Roberto, you get the esteemed award for first Trump slam in an unrelated post. Congrats!
I have a liberal niece. She is also smart enough not to raise the subject of Obamacare and its costs. She knows if she did, I would invite her to pay the difference between my health insurance premiums in 2011 and my premium today.
Here is a clue: in 2011 my monthly insurance premium was significantly less than my monthly mortgage payment. Today it is over twice my monthly mortgage payment.
Seawriter
In my family, Thanksgiving table talk is limited to four subjects: (1) what we’re grateful for (excluding government agencies and their programs), (2) food, (3) why we love guns, and (4) football. People who violate these rules of engagement must eat their pumpkin pie outside.
My conservative-behind-closed-doors sister has already chided me for sharing on Facebook things that my progressive millennial nieces object to, the little dears. Nevertheless, I’m sharing this on Facebook. I still remember the thank-you note I received from Elder Niece, telling me that she had just used the Amazon gift card I gave her for Christmas to purchase Lena Dunham’s book. This year she’s getting socks.

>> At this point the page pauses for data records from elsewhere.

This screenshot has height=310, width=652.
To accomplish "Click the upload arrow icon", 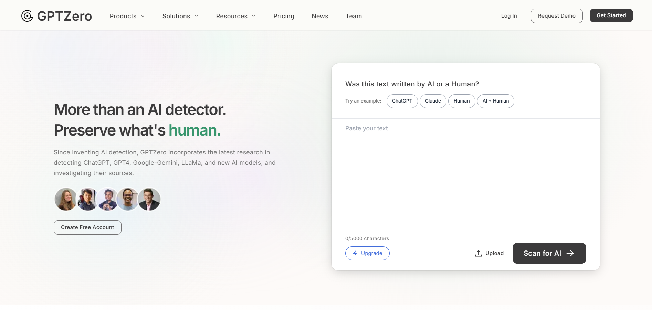I will (x=478, y=253).
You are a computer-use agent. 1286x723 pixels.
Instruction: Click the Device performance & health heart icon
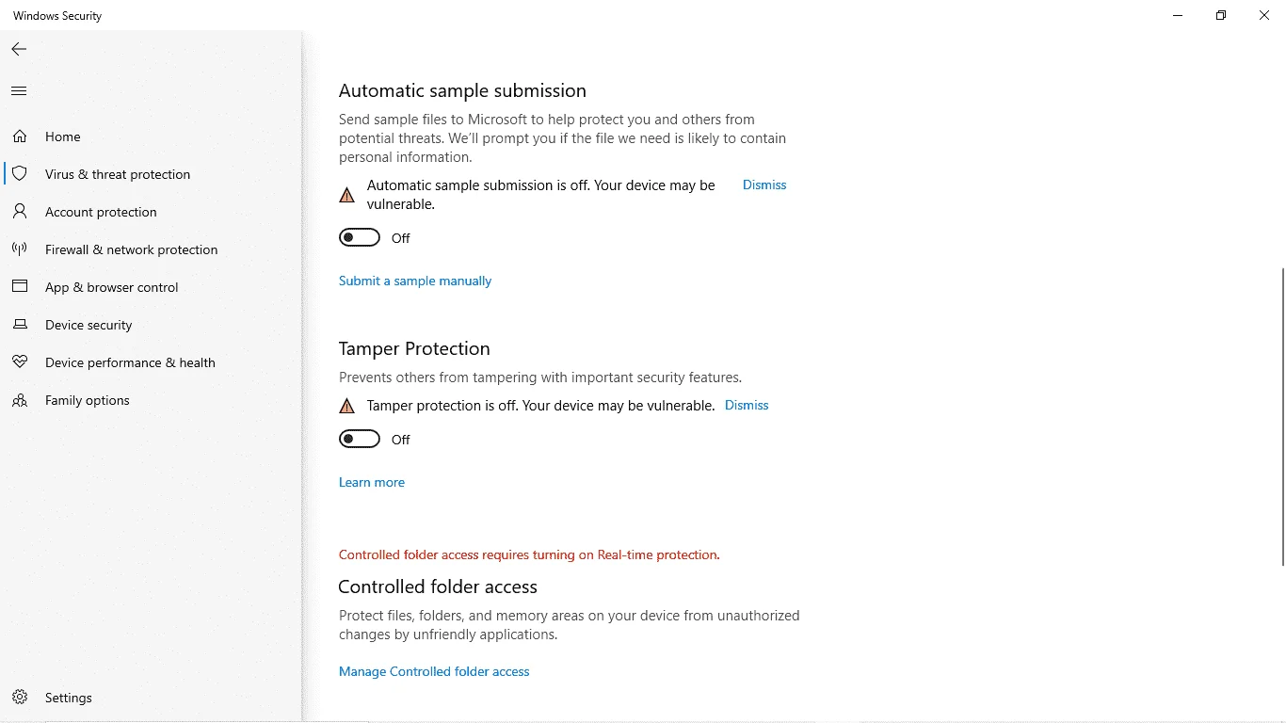coord(20,362)
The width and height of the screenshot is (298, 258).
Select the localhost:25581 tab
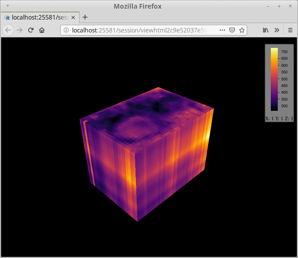pos(40,17)
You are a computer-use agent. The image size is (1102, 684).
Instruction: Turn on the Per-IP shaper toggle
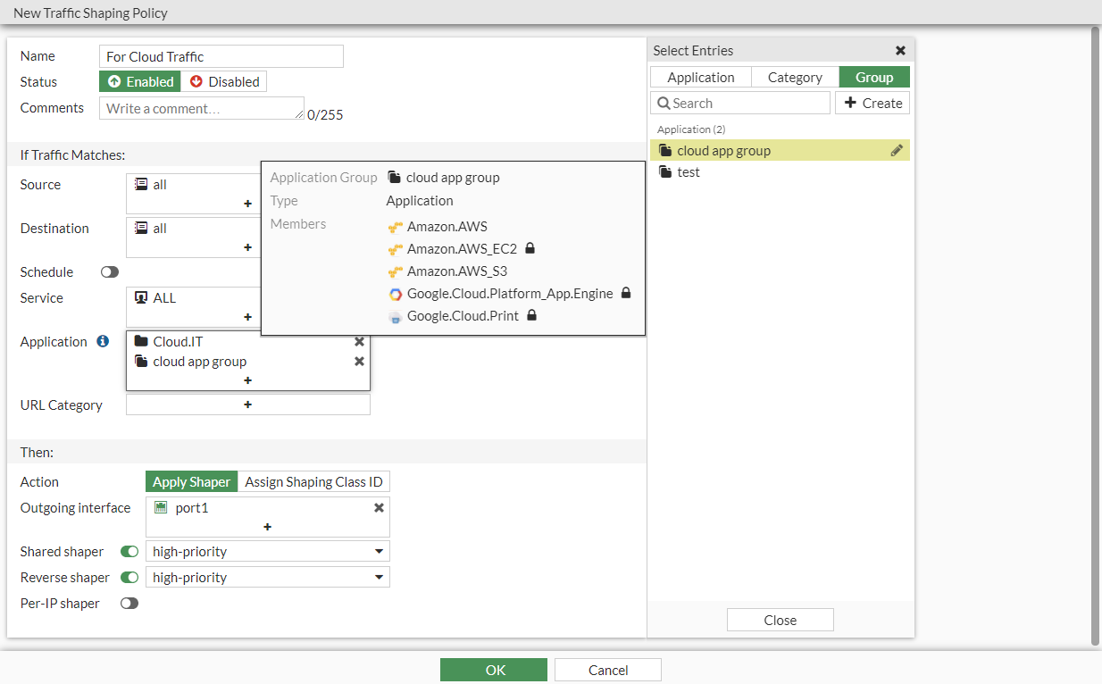click(129, 603)
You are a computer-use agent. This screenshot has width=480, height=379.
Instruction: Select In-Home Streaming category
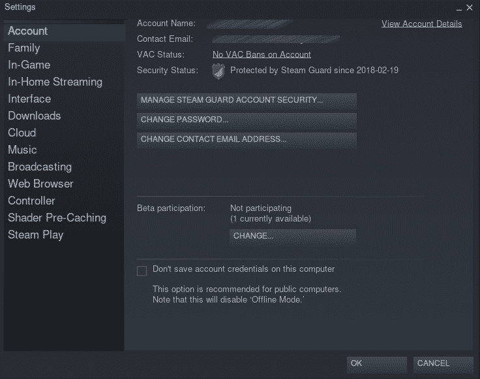55,82
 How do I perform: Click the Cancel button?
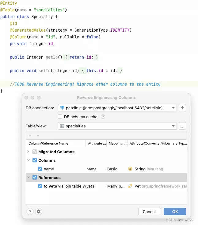click(149, 211)
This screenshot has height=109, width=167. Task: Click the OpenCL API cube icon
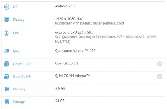click(x=7, y=76)
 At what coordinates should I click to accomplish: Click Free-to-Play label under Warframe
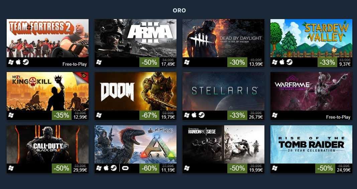coord(338,117)
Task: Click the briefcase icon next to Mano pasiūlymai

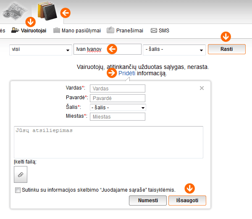Action: point(57,30)
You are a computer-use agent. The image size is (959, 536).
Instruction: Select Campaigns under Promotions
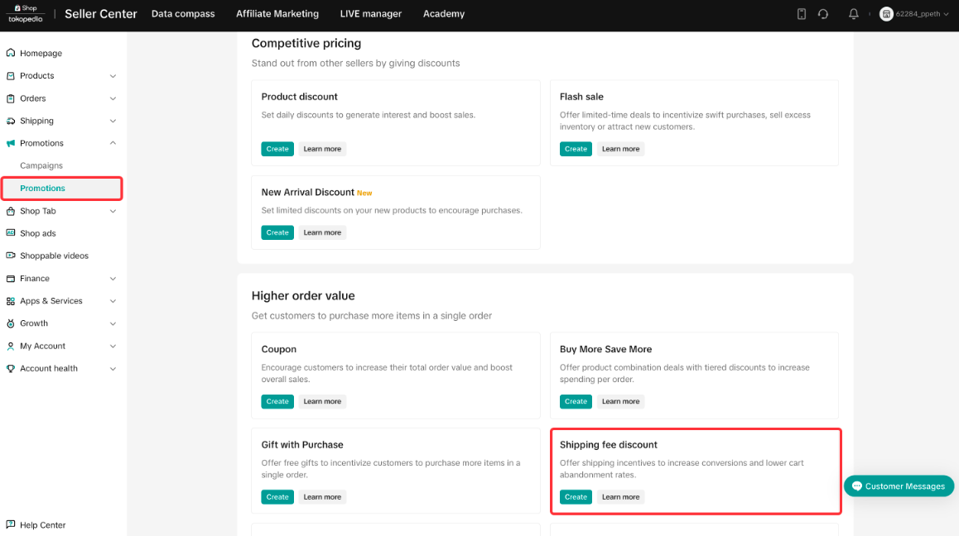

Meh, I view him as one of the easy ways to get a rise out of Lefties. Useful in that fashion, they can’t handle him as he breaks all the rules.
“By the way, I’m writing you out of the will. Pass the potatoes, please”.
Claim: Jonathan Gruber did not expose the “real truth” about the law.
To everyone’s relief, your niece’s iPad battery is too drained to show her presentation. (She spent the drive over watching a live-streamed #OccupyCapitalism protest at a Puyallup Walmart.)
It’s a Tumwater Walmart (Evergreen State College Geoducks nearby & all that), but you’re close.
Yes, that really is their nickname.
This is really great but why is there a photo of a family from 1992 sitting around a card table carving a pineapple decorated hen with a butter knife?
And FYI – Red wine does not pair well with French fries.